The new pipeline would supply an additional 55 billion cubic metres of natural gas a year from Russia to Germany.
Today, Lithuania’s energy minister will visit Ukraine to discuss construction plans for the controversial Nord Stream pipeline, which would supply an additional 55 billion cubic metres of natural gas a year from Russia to Germany and double existing levels.
German lawmakers fully approved the construction of the pipeline last month after Chancellor Angela Merkel endorsed the endeavour as a purely “economic project” unlinked to geopolitics.

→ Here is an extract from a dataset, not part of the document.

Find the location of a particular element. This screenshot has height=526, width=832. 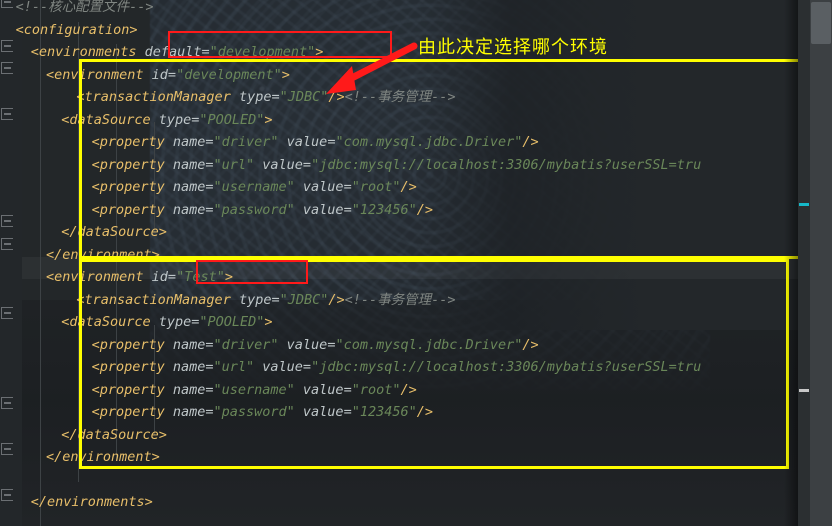

code-token-str: "url" is located at coordinates (234, 367).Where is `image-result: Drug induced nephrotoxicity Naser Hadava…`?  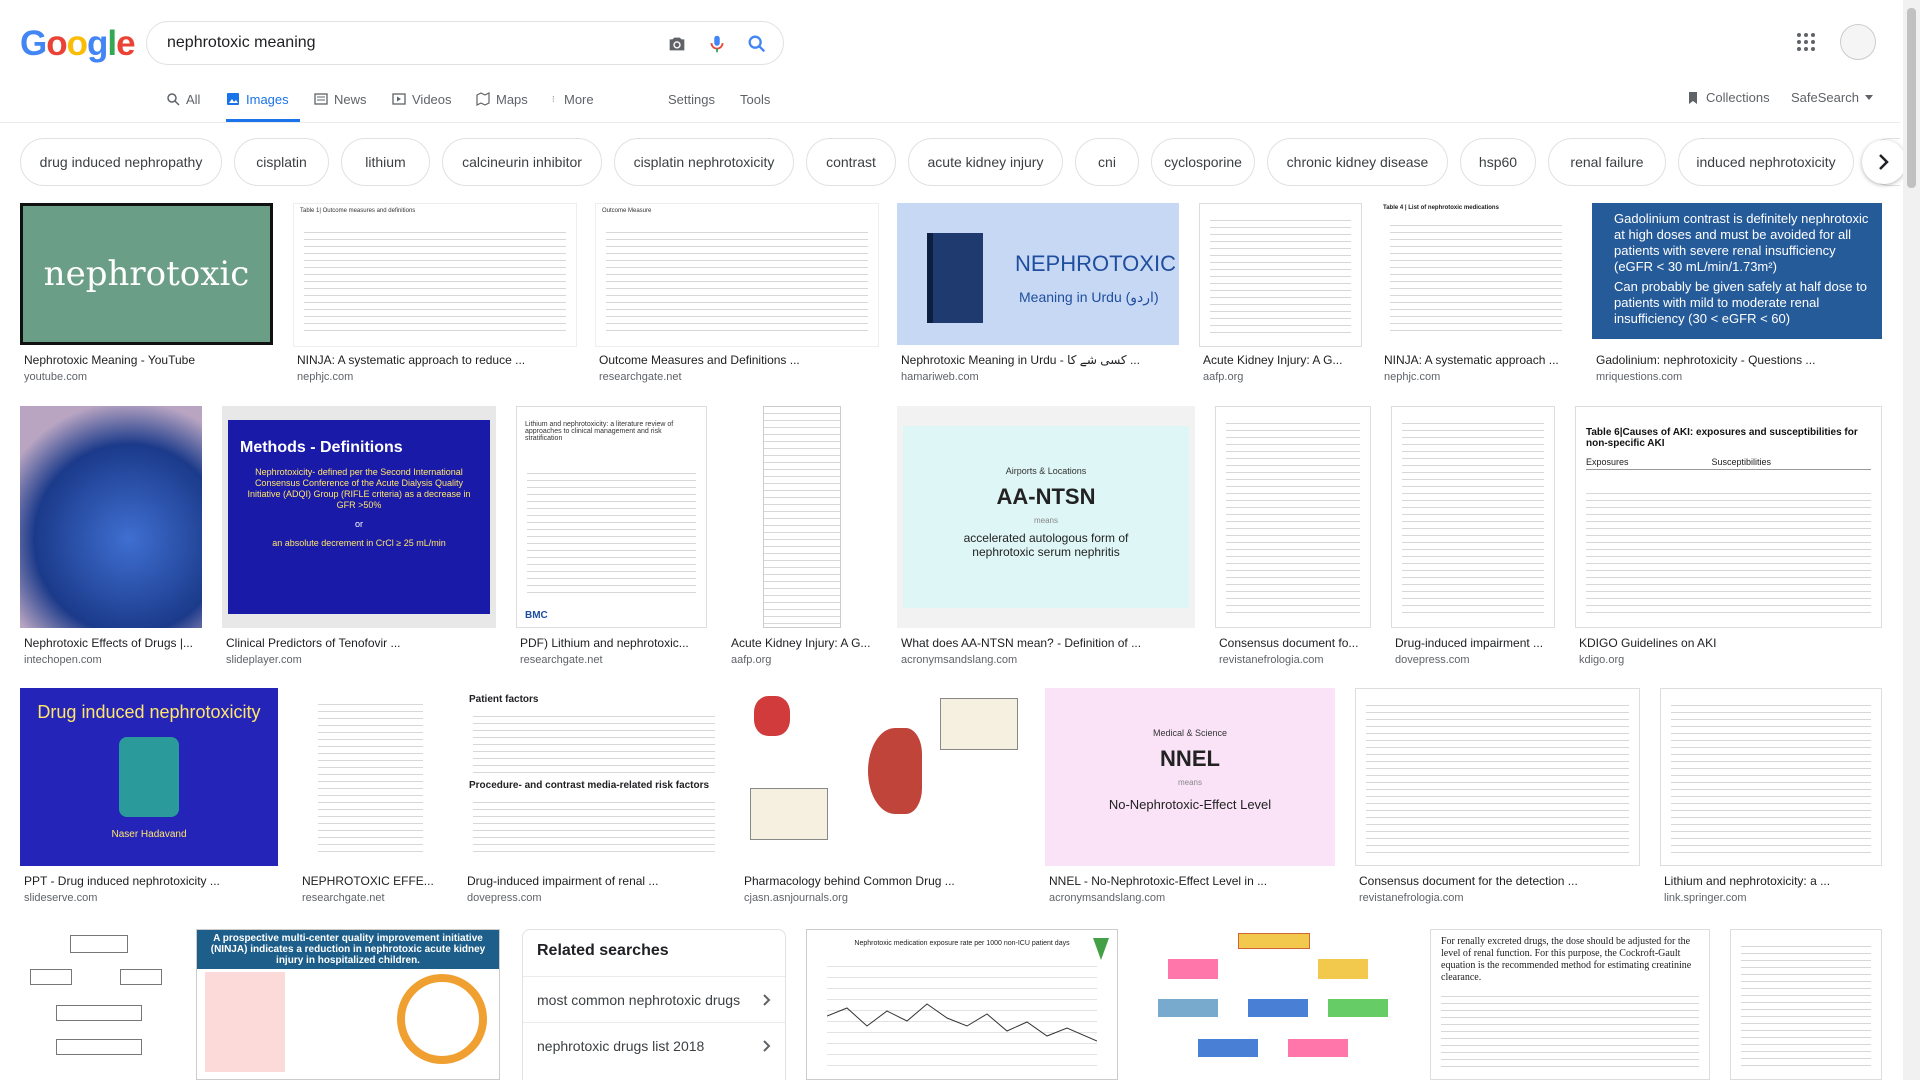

However, opposition to the pipeline remains entrenched. Ukrainian President Petro Poroshenko, who just met for talks with the Chancellor on Tuesday, has referred to the deal as a “political bribe to Russia”; the Baltic states and US have echoed similar sentiments.
Ms Merkel’s faces pressure both to satisfy her constituents and work with Germany’s allies to put pressure on Moscow. Having recently been reelected on economic promises for the middle class, Ms Merkel is supporting a deal she believes would reduce energy costs for working families. At the same time, Russia remains one of Europe’s greatest suppliers of energy, accounting for almost 30% of Europe’s total natural gas imports. Going forward see what the Chancellor does to reassure German allies that the country remains committed on being “tough” on Moscow.